Elena, dai buchi neri alla missione in Antartide (tutta al femminile)
La prof italiana: «Scelta grazie a un video di mio figlio»
«Prof, dov’è l’antartide?». Ai suoi studenti che non lo sapevano, Elena Joli, 48 anni, fisica teorica e da dieci anni insegnante all’istituto tecnico per geometri «Garibaldi/da Vinci» di Cesena, dove sia il Polo Sud lo spiegherà fra tre settimane. Un ripasso di geografia al ritorno da un viaggio che sembra una specie di sogno — «il più emozionante della mia vita professionale» —, una missione scientifica al femminile composta da ottanta donne, ricercatrici, docenti e giornaliste provenienti da ogni parte del mondo. Si salpa oggi in Argentina a bordo della «Ushuaia», la nave che ha lo stesso nome della città più a Sud dell’emisfero australe da cui prende il via la spedizione. Poi si lambiranno i ghiacciai antartici. L’obiettivo della fondazione australiana «Homeward Bound», organizzatrice dell’iniziativa, alla seconda edizione, «è quello di promuovere la visibilità delle donne nel mondo della scienza — racconta Elena — e migliorare le politiche ambientali
L’obiettivo È quello di promuovere la visibilità delle donne scienziate e migliorare le politiche sul clima
sul clima».
Partecipare è stato frutto del caso: «Un anno fa un’amica francese mi ha segnalato questo progetto, io ho compilato la richiesta online. Il resto lo ha fatto mio figlio che ha girato la presentazione video in cui spiegavo perché avrei dovuto essere scelta: ho detto che credo molto nell’interazione umana e che, soprattutto, avrei voluto trasmettere il senso di quest’esperienza ai miei studenti».

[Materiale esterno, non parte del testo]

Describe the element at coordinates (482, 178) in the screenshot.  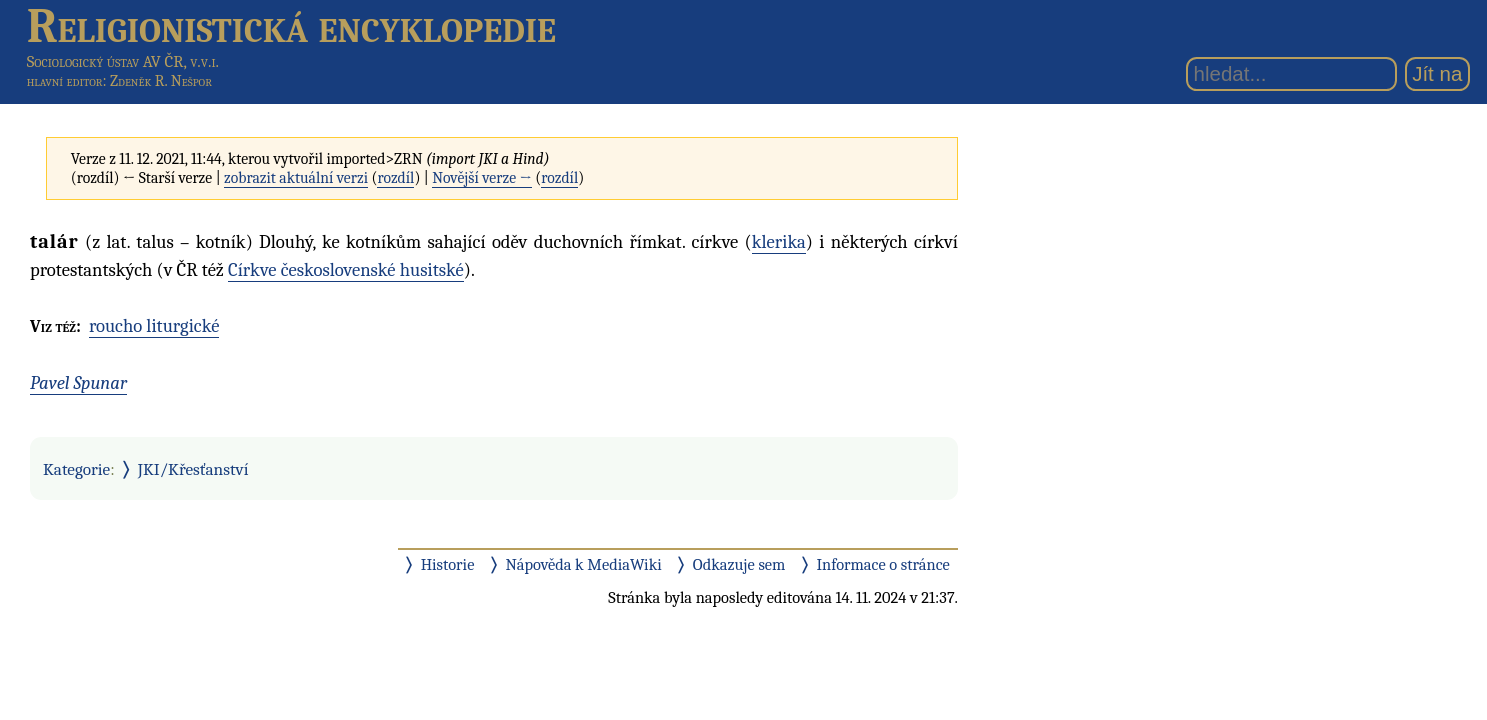
I see `Novější verze →` at that location.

Parole che devono aver convinto i selezionatori, tanto da avere scelto la prof italiana — con un curriculum sterminato: editor, pubblicazioni, un master in comunicazione in scienze anche se lei minimizza dicendo di «avere solo studiato fisica teorica e buchi neri» — tra oltre 700 domande.
L’adrenalina per la partenza è esplosa un mese fa, quando l’insegnante si è vista recapitare un pacco con la dotazione completa per affrontare il freddo antartico: «zaino, giubbotto e berretto». Mancavano soltanto gli stivali termici per affrontare le temperature sottozero dell’antartide, «ma quelli erano a Ushuaia: troppo ingombranti da spedire». Poi la preparazione vera e propria. Durante gli ultimi dodici mesi, il team di scienziate si è incontrato, — «riuscendo a conciliare 24 fusi orari...» — molte volte grazie a «conference call» su skype e hangout. Sono stati creati dei sottogruppi di lavoro su temi mirati, soprattutto i cambiamenti climatici e i suoi impatti: Elena lavorerà con altre dieci donne provenienti da Stati Uniti, Nuova Zelanda e Inghilterra. Poi ci sarà l’attività quotidiana, la visita alle stazioni scientifiche e gli incontri «con chi studia biologia marina, fisica nell’atmosfera, geomagnetismo, glaciologia continentale».
Per la professoressa, la rotta verso l’antartide non sarà solo una sfida, ma rappresenta in qualche modo un viaggio introspettivo: «Ho studiato fisica teorica per anni. A un certo punto, ho sentito il bisogno di confrontarmi con quello che accade intorno a me. Da questo punto di vista il Polo Sud è perfetto: un luogo terrestre, ma remoto, quasi esotico, un’avventura come la Divina commedia e l’odissea, che mio padre mi leggeva da piccola. A pensarci, è come andare su un buco nero». Il resto è «un’esperienza che mi arricchirà soprattutto come insegnante e da sviscerare in classe, ai miei ragazzi felicissimi per me ma anche dispiaciuti perché starò via qualche tempo». Con un sorriso, la prof ammette: «Sì, il ritorno sarà anche l’occasione per spiegare dove sia l’antartide a chi non lo sapeva...».